Complete Results Summary

Strategy Train Acc Val Acc Gap Test Acc
No augmentation 100.0% 58.7% 41.3% 56.2%
Basic augmentation 95.2% 72.0% 23.2% 70.8%
Aggressive augmentation 84.6% 79.3% 5.3% 78.1%
Domain-specific 82.1% 82.7% -0.6% 81.4%
RandAugment 80.5% 83.1% -2.6% 82.3%
Mixing + strong aug 78.3% 85.6% -7.3% 84.9%

Key Observations

1. Augmentation Strength Scales with Data Scarcity

The optimal augmentation strength is inversely proportional to dataset size. With only 500 images, aggressive augmentation that would hurt on a large dataset became essential. This aligns with the recommendations in Section 13.11.4 of the main chapter.

2. Domain Knowledge Has Diminishing Returns

The domain-specific augmentations (night vision simulation, vegetation occlusion) provided a meaningful boost (+3.4% over aggressive augmentation), but RandAugment achieved similar results with no domain knowledge. For practitioners without domain expertise, automated policies are an excellent starting point.

3. Mixing Techniques Are Especially Valuable for Small Datasets

Mixup and CutMix provided an additional 2.5% improvement on top of already strong augmentation. This is because they create novel training examples by combining existing ones, effectively providing a combinatorial expansion of the dataset.

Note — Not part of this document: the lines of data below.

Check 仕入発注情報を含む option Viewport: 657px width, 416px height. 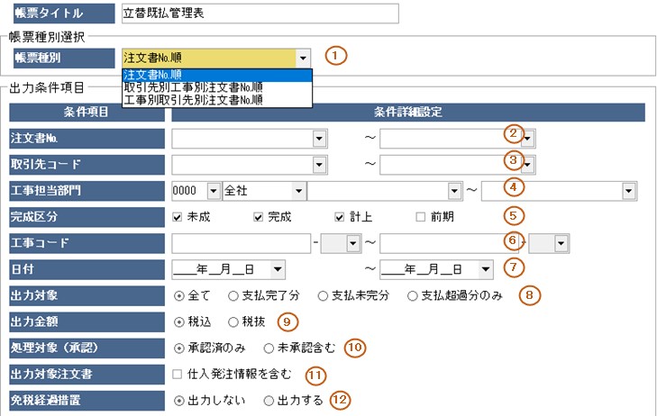[178, 374]
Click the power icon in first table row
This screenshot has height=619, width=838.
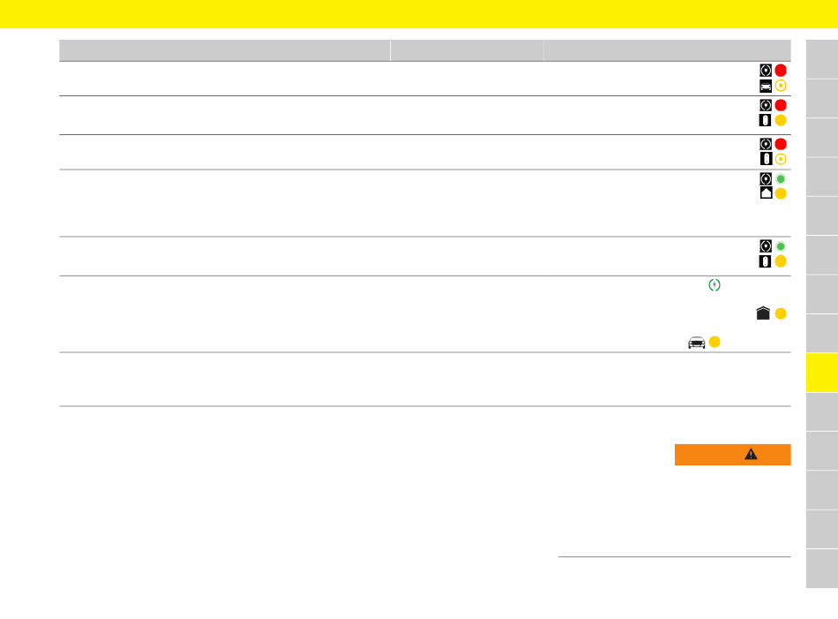tap(766, 70)
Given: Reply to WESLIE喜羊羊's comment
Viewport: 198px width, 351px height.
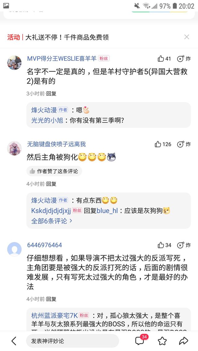Looking at the screenshot, I should tap(51, 93).
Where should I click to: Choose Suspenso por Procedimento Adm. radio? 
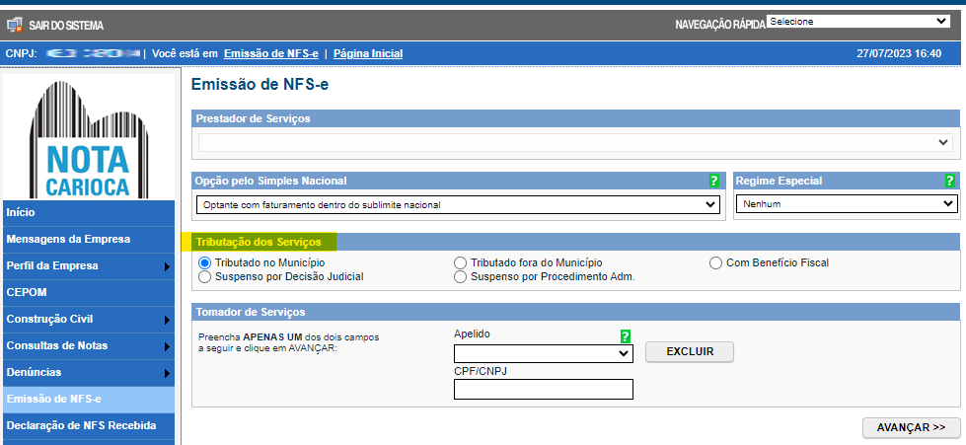pos(460,277)
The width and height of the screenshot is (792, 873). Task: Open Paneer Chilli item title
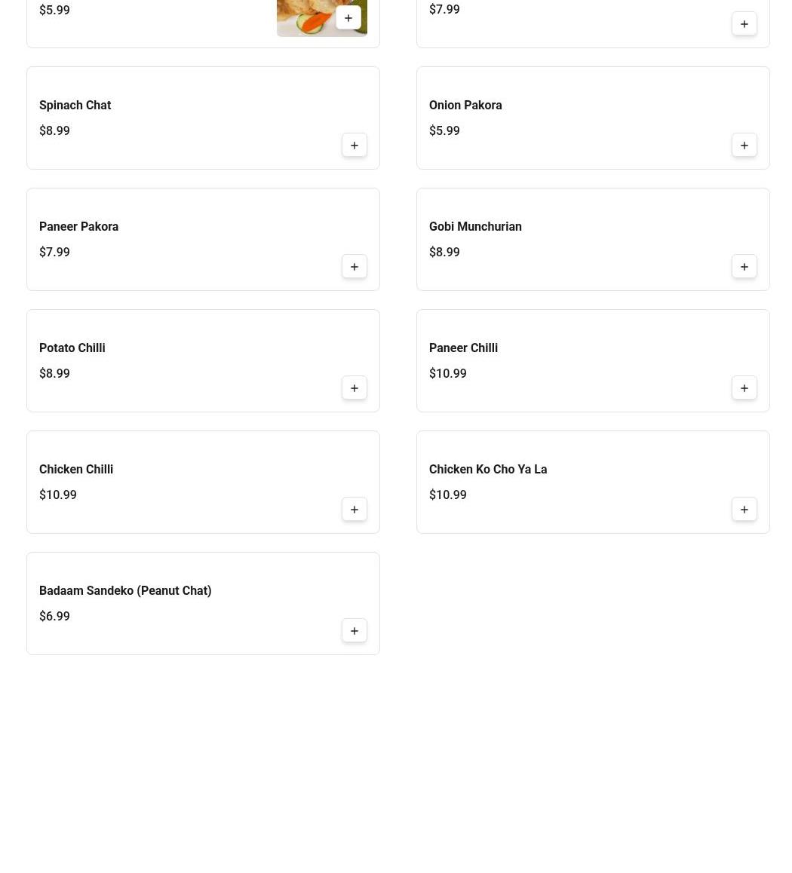pos(462,348)
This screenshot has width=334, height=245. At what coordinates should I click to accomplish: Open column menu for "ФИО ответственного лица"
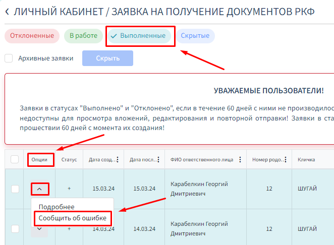239,160
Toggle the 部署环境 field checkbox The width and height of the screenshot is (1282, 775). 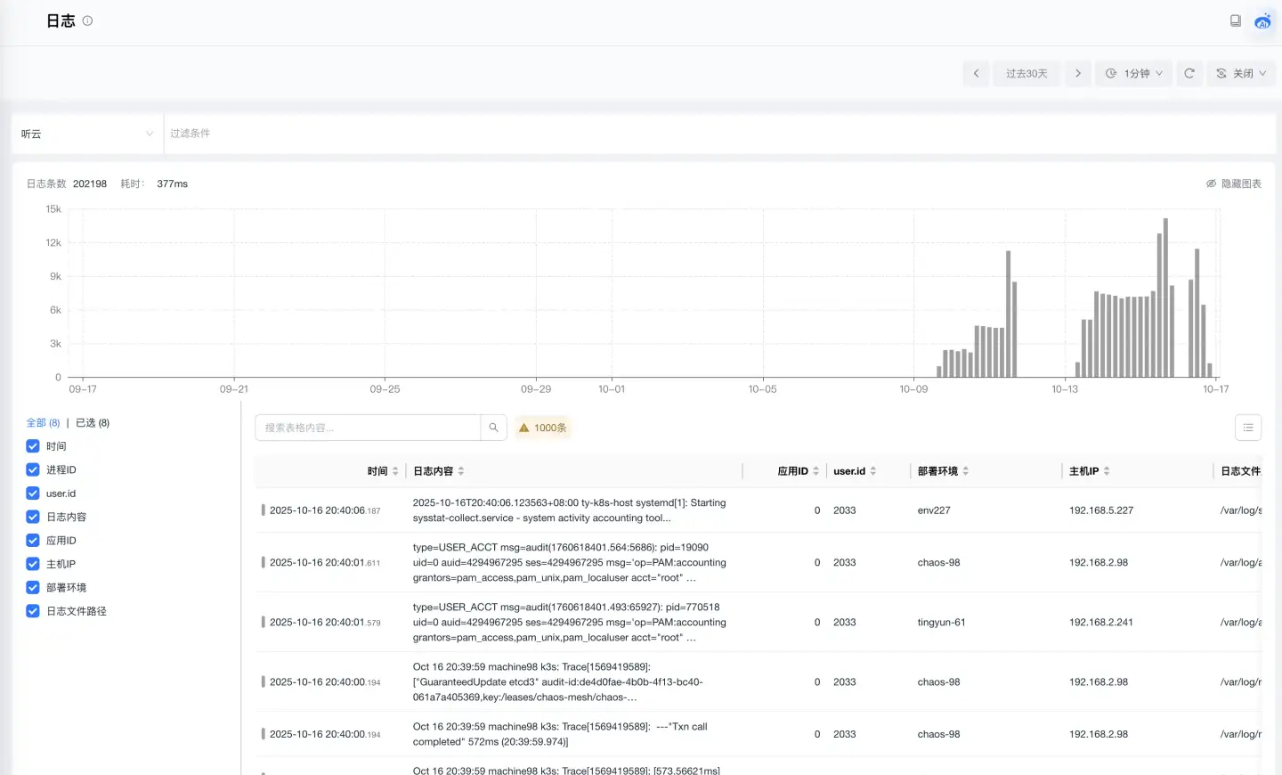point(33,588)
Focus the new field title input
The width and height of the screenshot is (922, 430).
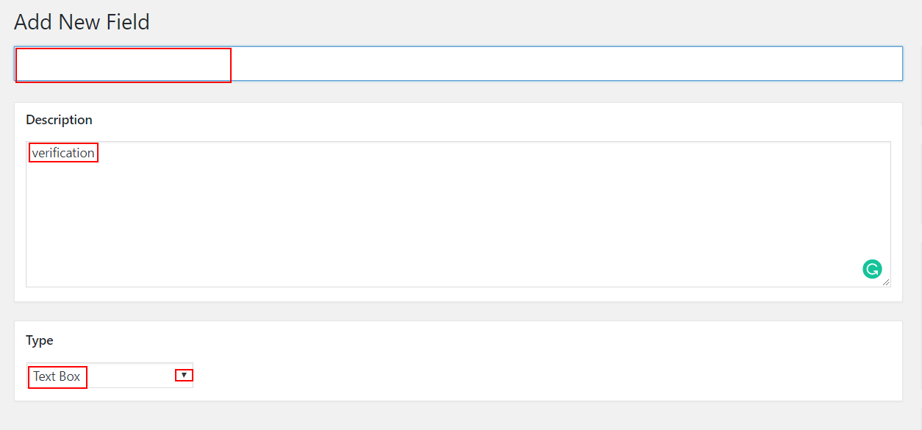pyautogui.click(x=458, y=64)
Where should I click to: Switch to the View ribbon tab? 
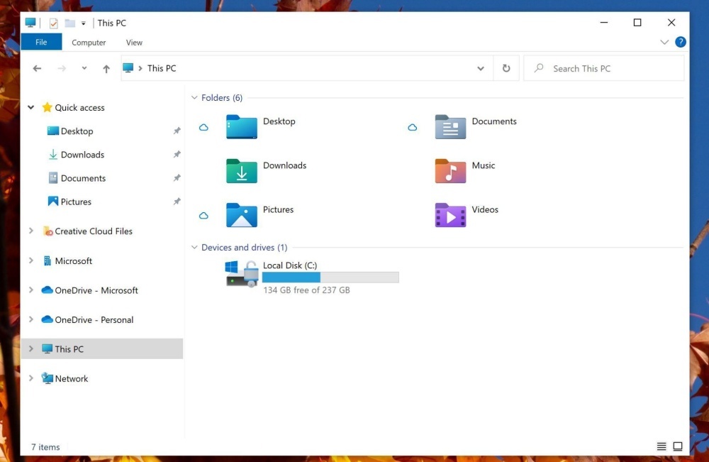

4. Lower Training Accuracy Is a Good Sign

Across all strategies, lower training accuracy correlated with higher validation accuracy. This is the regularization tradeoff in action: making the training task harder forces the model to learn more robust features.

5. The Order of Augmentation Matters

The team found that applying normalization before custom tensor-based augmentations (like the night vision simulation) gave different results than the reverse order. The final pipeline was carefully designed to apply PIL-based transforms before ToTensor(), and tensor-based custom transforms after Normalize().

Recommendations for Small Dataset Projects

Based on this case study, the recommended approach for small datasets (fewer than 1,000 samples per class) is:

  1. Always start with transfer learning from a model pretrained on a large dataset.
  2. Use aggressive augmentation as the default. Scale the augmentation strength inversely with dataset size.
  3. Try RandAugment first if you lack domain knowledge. It is simple and effective.
  4. Add domain-specific augmentations if you have expert knowledge about the deployment conditions.
  5. Include mixup and/or CutMix for an additional regularization boost.
  6. Combine with other regularization techniques: weight decay, dropout, label smoothing, and early stopping.
  7. Train longer with strong augmentation. The model needs more epochs to converge because each epoch effectively presents different data.

Code Reference

The complete implementation for this case study is available in code/case-study-code.py.